Türkiye’de olduğu gibi dünyanın pek çok noktasında da fosil yakıt sponsorluğundaki müzeler ve sergiler iklim aktivistleri tarafından protesto ediliyor. Bu protestolar, yükselen iklim hareketinin de etkisiyle müzeleri yaptıkları sponsorluk anlaşmalarını iptal etmeye zorluyor. İngiltere’de bulunan Royal Shakespeare Company 2013’de, Tate Modern ise 2016’da BP ile, İngiltere Ulusal Galerisi ile Amsterdam’da bulunan Van Gogh müzesi de geçen sene Shell ile sürdürdükleri sponsoruk sözleşmelerini sonlandırdıklarını duyurdu.
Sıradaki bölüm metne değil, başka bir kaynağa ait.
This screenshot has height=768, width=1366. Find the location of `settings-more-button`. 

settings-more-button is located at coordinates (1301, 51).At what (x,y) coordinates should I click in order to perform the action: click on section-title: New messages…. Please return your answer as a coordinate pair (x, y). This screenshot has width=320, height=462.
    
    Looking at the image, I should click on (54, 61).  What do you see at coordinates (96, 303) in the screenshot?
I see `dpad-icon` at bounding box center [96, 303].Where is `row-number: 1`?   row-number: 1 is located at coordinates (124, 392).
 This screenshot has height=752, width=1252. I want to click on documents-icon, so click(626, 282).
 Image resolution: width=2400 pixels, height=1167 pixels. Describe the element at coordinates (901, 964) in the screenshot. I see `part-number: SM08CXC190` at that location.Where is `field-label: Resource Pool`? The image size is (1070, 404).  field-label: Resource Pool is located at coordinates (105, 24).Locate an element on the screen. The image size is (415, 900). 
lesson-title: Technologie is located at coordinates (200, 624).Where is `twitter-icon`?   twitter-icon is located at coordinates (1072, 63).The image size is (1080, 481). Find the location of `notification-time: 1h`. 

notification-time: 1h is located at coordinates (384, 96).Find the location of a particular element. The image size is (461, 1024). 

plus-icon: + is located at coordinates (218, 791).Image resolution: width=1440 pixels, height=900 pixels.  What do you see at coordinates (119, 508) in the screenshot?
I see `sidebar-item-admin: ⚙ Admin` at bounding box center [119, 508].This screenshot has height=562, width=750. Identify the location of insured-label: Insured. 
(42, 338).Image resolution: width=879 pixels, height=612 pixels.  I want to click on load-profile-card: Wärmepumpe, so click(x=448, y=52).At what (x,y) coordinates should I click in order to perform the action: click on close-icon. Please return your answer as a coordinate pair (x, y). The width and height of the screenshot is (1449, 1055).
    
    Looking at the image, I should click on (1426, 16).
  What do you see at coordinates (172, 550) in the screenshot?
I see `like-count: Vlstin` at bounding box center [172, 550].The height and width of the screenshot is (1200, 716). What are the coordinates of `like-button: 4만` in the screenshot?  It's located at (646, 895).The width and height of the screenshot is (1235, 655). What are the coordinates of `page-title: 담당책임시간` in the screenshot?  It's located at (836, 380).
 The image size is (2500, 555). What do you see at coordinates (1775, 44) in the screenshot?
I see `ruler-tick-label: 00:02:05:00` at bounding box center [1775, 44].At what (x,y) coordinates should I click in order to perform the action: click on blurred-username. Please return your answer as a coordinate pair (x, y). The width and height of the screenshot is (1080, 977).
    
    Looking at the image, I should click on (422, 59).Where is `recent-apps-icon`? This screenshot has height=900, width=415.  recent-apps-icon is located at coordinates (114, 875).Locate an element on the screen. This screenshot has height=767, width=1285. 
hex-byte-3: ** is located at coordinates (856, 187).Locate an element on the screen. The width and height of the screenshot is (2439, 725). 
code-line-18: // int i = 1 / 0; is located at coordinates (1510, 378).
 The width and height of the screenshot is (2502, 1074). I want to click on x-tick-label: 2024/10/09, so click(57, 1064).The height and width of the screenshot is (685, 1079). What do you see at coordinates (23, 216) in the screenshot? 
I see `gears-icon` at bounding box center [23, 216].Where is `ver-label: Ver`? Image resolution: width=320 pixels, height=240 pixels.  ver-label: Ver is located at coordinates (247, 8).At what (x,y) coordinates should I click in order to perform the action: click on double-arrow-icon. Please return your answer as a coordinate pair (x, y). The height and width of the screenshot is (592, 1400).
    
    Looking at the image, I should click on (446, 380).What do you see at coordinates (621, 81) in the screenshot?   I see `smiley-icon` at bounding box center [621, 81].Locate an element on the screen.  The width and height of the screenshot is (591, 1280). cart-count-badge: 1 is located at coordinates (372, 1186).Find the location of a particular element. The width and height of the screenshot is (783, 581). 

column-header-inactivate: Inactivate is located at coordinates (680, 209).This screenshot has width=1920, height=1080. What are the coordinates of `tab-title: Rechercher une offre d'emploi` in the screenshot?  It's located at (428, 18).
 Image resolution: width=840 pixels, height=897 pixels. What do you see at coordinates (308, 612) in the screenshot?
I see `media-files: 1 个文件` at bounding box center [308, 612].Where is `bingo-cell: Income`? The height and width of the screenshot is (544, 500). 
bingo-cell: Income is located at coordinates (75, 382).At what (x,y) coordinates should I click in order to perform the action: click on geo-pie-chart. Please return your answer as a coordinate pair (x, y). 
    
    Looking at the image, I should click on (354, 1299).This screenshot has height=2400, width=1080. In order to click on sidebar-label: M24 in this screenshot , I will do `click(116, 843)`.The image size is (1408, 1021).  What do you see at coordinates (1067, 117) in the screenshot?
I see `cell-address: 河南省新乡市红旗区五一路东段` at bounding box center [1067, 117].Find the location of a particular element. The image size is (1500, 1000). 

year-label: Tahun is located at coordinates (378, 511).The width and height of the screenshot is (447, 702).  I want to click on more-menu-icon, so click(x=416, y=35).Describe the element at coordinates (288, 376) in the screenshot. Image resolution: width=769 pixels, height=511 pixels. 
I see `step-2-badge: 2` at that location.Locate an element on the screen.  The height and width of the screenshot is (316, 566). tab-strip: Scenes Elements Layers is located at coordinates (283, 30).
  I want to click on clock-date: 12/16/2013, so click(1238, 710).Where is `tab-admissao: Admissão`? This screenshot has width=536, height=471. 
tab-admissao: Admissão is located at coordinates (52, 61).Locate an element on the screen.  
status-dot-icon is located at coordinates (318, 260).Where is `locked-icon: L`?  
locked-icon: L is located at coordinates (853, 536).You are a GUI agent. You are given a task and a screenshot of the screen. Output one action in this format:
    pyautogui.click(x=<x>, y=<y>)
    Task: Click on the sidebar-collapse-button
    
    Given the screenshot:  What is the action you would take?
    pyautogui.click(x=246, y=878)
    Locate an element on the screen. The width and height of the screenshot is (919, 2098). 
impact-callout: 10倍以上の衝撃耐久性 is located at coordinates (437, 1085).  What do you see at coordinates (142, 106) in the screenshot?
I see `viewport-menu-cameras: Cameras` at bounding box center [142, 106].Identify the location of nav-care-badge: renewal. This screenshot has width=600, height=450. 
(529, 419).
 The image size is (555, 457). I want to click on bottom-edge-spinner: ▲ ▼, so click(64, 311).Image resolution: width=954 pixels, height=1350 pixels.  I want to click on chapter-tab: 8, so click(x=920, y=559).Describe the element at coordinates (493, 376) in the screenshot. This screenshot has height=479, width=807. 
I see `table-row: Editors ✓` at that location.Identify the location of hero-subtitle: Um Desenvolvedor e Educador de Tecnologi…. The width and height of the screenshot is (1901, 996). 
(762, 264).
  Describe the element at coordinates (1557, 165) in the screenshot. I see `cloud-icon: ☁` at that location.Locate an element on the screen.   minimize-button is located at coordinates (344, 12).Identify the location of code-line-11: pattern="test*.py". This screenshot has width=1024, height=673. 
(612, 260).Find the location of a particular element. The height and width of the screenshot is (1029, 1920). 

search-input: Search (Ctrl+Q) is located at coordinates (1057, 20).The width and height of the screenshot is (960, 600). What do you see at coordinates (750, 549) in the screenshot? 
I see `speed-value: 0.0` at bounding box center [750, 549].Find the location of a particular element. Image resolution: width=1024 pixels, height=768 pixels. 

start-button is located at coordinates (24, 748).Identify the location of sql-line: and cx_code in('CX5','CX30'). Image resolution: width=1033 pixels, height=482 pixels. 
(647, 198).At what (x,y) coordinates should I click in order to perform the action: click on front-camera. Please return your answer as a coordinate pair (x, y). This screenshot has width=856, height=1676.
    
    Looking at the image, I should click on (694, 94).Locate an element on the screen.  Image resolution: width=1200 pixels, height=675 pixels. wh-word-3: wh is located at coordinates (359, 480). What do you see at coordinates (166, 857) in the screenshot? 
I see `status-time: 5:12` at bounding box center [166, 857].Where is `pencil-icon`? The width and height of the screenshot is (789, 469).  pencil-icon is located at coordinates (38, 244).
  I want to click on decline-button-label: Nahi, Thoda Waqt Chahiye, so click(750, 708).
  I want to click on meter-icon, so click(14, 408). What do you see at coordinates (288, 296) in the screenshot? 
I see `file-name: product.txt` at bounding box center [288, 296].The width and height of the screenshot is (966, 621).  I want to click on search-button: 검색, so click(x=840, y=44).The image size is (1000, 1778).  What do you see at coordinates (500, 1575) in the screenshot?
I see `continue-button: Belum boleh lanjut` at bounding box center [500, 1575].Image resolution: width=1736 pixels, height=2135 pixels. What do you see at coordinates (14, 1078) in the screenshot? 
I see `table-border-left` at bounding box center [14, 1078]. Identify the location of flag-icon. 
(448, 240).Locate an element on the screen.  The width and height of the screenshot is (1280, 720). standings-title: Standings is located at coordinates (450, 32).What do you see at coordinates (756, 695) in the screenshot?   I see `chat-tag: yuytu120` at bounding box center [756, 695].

Chicago’da bulunan Doğal Tarih Müzesi de 2015 yılında fosil yakıt şirketleri ile sponsorluk anlaşmalarını iptal ettiğini ilan etti.
En fazla atık kime ait?
Break Free From Plastic’in 2018 yılında yaptığı çalışmalar, plastik atıkların %14’ünün Coca Cola, Pepsico ve Nestle’ye ait olduğunu gösteriyor. Her yıl 120 milyar plastik şişe ile plastik atıkların en büyük sorumlusu olan Coca Cola, son yıllarda sürdürülebilirlik stratejileri ile ön planda. 2030 yılına kadar ürün ve ambalajlarını tamamen geri dönüştürülebilir maddeden üreteceğini, ürettiği yeni malzemenin de tamamının geri toplanması için çalışacağını açıklayan şirket, medyada oldukça olumlu karşılandı. İklim krizini gündeme almayı ve doğruyu söylemeyi bir türlü başaramayan küresel medya kuruluşlarının Coca Cola gibi büyük lobi gücü olan şirketlerin kampanyalarını vakit kaybetmeden yaygınlaştırmaları, sistemin ne kadar iç içe geçtiğini gösteriyor. Medya’nın bu tutumunu başka bir yazıya bırakıp, yeşil badanacılık yapan Coca Cola’ya odaklanan bir belgeselden bahsedelim.
Ekim ayının ikinci haftasında gerçekleşen Bozcaada Ekolojik Film Festivali’nde izleme imkanı bulduğumuz Estetik Ameliyat: Coca Cola’nın Sırları (A Plastic Surgery: Coca Cola’s Hidden Secrets) adlı belgesel tam olarak bu konuya dikkat çekiyor. Belgesel, bir taraftan çevre dostu olmanın ‘satılabildiği’ ülkelerde, çok uluslu şirketlerin bu konuda yaptıkları faaliyetleri nasıl ön plana çıkardıklarına değinirken bir taraftan da dünyanın gelişmemiş bölgelerinde plastik üretimini nasıl arttırdıklarını inceliyor. Sandrine Rigaud’un yönetmenliğini yaptığı belgesel, odağına her saniye 4000 adet plastik şişe satan Coca-Cola’yı alıyor ve çevre dostu olmak konularında verdikleri sözlerin ne kadar güvenilir olabileceğini sorguluyor.